> **TASK OBJECTIVE**
Reproduce the lines word for word, from the start of the rows through the line that contains "tap(41, 267)".

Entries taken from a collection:
********

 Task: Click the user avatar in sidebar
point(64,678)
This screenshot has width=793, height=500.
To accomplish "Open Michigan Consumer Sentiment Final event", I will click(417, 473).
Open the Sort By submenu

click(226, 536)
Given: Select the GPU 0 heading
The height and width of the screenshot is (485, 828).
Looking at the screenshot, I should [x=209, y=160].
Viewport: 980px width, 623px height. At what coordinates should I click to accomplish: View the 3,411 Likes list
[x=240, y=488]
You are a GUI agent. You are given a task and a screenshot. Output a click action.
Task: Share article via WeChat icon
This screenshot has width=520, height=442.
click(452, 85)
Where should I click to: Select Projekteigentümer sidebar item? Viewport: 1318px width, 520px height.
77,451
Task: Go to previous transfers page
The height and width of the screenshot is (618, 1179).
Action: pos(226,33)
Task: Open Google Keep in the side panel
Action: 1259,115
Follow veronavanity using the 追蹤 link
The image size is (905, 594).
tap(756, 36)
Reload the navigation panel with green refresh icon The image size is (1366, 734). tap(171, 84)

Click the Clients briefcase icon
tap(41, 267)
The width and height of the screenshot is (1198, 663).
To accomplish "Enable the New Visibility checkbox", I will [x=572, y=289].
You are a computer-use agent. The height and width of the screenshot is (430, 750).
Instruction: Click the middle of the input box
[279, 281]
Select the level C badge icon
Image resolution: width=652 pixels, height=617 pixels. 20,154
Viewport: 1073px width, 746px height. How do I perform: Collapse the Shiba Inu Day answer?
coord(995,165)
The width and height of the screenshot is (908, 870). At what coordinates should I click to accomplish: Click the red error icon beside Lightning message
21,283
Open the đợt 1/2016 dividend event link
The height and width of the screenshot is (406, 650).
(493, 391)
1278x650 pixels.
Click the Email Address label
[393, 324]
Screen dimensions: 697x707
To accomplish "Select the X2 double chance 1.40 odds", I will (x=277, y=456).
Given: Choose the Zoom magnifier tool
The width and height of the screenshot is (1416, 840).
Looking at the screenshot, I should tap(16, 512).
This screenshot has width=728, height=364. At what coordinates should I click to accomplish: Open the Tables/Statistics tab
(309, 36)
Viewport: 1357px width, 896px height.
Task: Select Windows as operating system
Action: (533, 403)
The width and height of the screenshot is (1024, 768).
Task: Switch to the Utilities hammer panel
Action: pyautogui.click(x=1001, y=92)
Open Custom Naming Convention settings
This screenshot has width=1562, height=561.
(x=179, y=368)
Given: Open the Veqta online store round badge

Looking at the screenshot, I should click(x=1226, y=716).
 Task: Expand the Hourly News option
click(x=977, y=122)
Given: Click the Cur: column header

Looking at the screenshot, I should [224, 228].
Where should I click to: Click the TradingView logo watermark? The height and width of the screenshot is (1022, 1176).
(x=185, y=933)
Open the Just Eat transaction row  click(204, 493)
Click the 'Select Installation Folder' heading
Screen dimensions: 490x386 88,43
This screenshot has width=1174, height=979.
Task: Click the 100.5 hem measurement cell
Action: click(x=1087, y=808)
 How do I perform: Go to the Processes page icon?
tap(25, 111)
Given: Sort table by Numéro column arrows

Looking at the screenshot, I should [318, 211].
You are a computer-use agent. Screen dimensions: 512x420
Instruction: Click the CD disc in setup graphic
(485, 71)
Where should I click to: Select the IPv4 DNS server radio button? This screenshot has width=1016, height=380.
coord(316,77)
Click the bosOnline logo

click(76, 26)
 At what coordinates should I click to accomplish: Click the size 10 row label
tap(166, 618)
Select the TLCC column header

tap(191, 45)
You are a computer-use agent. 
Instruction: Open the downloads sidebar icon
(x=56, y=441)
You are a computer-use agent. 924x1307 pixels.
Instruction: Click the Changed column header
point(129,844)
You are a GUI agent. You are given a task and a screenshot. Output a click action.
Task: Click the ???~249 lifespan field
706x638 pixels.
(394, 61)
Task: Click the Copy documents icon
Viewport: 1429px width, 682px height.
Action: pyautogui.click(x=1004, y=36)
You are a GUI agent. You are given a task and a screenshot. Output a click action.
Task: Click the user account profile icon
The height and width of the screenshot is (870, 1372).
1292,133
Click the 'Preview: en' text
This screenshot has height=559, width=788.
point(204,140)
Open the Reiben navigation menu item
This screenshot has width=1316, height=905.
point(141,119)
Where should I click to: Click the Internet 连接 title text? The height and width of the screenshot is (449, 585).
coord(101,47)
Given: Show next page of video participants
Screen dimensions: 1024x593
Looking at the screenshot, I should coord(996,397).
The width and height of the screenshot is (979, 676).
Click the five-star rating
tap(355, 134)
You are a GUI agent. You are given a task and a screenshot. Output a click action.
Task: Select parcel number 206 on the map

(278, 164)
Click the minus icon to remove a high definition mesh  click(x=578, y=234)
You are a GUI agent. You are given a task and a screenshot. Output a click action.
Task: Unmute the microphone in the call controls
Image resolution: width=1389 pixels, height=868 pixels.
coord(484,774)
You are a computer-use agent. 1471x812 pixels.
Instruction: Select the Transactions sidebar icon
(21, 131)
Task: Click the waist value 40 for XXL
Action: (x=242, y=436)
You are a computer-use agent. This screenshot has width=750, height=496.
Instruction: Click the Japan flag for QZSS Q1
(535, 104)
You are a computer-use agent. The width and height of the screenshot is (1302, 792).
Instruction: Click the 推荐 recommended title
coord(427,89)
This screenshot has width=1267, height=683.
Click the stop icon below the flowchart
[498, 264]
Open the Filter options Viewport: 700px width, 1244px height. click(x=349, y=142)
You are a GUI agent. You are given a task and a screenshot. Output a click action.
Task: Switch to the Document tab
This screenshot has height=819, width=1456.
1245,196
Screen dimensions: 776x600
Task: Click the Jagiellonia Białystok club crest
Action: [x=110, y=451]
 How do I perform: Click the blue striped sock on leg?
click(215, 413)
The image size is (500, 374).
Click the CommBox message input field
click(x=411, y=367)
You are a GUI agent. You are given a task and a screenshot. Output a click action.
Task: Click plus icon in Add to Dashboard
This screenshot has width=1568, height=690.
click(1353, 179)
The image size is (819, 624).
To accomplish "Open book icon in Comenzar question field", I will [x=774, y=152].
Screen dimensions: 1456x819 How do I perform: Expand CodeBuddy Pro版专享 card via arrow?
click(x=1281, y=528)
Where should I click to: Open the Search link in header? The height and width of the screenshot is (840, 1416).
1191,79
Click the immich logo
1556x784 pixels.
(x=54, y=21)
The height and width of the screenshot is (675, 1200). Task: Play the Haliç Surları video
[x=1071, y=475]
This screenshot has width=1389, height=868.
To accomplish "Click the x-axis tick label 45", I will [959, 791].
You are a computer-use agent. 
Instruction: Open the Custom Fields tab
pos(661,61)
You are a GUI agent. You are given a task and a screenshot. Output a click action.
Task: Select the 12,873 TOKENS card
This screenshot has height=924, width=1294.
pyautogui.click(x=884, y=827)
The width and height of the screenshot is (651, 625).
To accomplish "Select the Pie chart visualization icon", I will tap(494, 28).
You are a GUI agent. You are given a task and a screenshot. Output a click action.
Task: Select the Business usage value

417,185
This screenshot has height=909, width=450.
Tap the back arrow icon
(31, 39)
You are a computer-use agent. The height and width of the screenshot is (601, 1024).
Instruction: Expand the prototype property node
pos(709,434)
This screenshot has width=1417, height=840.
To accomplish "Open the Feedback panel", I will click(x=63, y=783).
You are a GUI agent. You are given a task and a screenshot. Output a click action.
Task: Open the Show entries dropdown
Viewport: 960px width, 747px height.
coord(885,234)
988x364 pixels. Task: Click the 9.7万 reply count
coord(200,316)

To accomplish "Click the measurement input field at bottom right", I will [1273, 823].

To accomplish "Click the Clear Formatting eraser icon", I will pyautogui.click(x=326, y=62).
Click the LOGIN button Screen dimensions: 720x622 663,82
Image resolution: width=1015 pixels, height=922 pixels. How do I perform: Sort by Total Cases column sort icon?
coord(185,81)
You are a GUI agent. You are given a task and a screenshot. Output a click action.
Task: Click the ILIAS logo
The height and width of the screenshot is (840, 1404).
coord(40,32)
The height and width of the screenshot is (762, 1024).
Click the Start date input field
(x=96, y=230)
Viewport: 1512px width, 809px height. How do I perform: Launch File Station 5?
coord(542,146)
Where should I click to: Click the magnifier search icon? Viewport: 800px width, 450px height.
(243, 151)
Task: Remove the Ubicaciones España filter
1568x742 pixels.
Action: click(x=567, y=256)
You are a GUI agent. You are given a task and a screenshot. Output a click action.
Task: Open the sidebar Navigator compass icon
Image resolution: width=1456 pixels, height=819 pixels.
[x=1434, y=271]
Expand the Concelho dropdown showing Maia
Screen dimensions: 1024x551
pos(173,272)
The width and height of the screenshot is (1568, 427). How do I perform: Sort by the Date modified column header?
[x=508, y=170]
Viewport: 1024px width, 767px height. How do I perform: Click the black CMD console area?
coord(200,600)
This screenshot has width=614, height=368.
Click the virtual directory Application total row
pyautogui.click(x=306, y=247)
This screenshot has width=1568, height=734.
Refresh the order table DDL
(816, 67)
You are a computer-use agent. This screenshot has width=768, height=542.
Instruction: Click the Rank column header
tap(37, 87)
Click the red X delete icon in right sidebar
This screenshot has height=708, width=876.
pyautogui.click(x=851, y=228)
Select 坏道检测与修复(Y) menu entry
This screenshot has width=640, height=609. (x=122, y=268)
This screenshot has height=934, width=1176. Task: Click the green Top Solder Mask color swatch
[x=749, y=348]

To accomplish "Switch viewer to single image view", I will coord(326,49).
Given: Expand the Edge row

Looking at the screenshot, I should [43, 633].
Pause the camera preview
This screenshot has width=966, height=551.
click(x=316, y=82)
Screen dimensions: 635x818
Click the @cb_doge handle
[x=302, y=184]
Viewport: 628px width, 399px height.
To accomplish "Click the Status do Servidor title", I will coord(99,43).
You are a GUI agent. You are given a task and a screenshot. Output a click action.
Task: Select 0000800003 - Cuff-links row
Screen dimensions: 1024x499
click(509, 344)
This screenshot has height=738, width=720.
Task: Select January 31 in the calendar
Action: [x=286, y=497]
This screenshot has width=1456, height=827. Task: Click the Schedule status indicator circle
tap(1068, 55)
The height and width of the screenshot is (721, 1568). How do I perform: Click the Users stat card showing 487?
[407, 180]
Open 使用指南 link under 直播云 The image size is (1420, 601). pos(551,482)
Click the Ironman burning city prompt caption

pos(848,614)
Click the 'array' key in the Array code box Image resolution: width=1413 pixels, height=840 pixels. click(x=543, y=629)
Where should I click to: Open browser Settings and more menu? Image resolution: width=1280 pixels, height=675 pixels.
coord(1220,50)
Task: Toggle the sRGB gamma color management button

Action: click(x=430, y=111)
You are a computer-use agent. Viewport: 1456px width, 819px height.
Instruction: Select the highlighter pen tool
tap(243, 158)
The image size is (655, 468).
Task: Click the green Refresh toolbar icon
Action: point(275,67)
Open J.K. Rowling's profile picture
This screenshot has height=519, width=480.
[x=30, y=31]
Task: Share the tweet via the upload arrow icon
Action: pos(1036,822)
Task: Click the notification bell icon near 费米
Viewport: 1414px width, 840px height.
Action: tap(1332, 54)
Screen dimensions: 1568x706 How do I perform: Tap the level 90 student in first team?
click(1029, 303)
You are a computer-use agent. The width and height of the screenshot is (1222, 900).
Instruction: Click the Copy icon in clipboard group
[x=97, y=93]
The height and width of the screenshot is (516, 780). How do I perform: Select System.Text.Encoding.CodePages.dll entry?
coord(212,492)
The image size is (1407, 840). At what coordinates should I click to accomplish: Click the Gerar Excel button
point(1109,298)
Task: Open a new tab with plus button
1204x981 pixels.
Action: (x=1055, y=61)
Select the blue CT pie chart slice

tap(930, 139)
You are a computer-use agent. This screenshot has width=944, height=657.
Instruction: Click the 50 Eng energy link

********

> **THE RESULT**
 Task: Click the user avatar in sidebar
point(64,678)
This screenshot has width=793, height=500.
To accomplish "Open Michigan Consumer Sentiment Final event", I will click(417, 473).
Open the Sort By submenu

click(226, 536)
Given: Select the GPU 0 heading
The height and width of the screenshot is (485, 828).
Looking at the screenshot, I should [x=209, y=160].
Viewport: 980px width, 623px height. At what coordinates should I click to accomplish: View the 3,411 Likes list
[x=240, y=488]
You are a GUI agent. You are given a task and a screenshot. Output a click action.
Task: Share article via WeChat icon
This screenshot has width=520, height=442.
click(452, 85)
Where should I click to: Select Projekteigentümer sidebar item? Viewport: 1318px width, 520px height.
77,451
Task: Go to previous transfers page
The height and width of the screenshot is (618, 1179).
Action: pos(226,33)
Task: Open Google Keep in the side panel
Action: 1259,115
Follow veronavanity using the 追蹤 link
The image size is (905, 594).
tap(756, 36)
Reload the navigation panel with green refresh icon The image size is (1366, 734). tap(171, 84)

Click the Clients briefcase icon
tap(41, 267)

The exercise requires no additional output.